PONE-D-22-25782When Performance is not Enough - A Multidisciplinary View on Clinical Decision SupportPLOS ONE

Dear Dr. Roller,

Thank you for submitting your manuscript to PLOS ONE. After careful consideration, we feel that it has merit but does not fully meet PLOS ONE’s publication criteria as it currently stands. Therefore, we invite you to submit a revised version of the manuscript that addresses the points raised during the review process.

Please submit your revised manuscript by 15 November,2022. If you will need more time than this to complete your revisions, please reply to this message or contact the journal office at plosone@plos.org. When you're ready to submit your revision, log on to https://www.editorialmanager.com/pone/ and select the 'Submissions Needing Revision' folder to locate your manuscript file.
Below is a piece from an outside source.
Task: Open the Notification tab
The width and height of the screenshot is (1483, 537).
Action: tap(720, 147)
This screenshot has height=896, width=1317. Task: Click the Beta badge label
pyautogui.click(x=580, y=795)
Please include the following items when submitting your revised manuscript:

  • A rebuttal letter that responds to each point raised by the academic editor and reviewer(s). You should upload this letter as a separate file labeled 'Response to Reviewers'.
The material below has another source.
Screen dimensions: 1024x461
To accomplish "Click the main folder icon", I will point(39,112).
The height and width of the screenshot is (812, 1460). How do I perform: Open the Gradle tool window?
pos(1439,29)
  • A marked-up copy of your manuscript that highlights changes made to the original version. You should upload this as a separate file labeled 'Revised Manuscript with Track Changes'.

  • An unmarked version of your revised paper without tracked changes. You should upload this as a separate file labeled 'Manuscript'.

If you would like to make changes to your financial disclosure, please include your updated statement in your cover letter. Guidelines for resubmitting your figure files are available below the reviewer comments at the end of this letter.

If applicable, we recommend that you deposit your laboratory protocols in protocols.io to enhance the reproducibility of your results. Protocols.io assigns your protocol its own identifier (DOI) so that it can be cited independently in the future. For instructions see: https://journals.plos.org/plosone/s/submission-guidelines#loc-laboratory-protocols. Additionally, PLOS ONE offers an option for publishing peer-reviewed Lab Protocol articles, which describe protocols hosted on protocols.io. Read more information on sharing protocols at https://plos.org/protocols?utm_medium=editorial-email&utm_source=authorletters&utm_campaign=protocols.

We look forward to receiving your revised manuscript.

Kind regards,

Muhammad Fazal Ijaz

Academic Editor

PLOS ONE

Journal Requirements:

When submitting your revision, we need you to address these additional requirements.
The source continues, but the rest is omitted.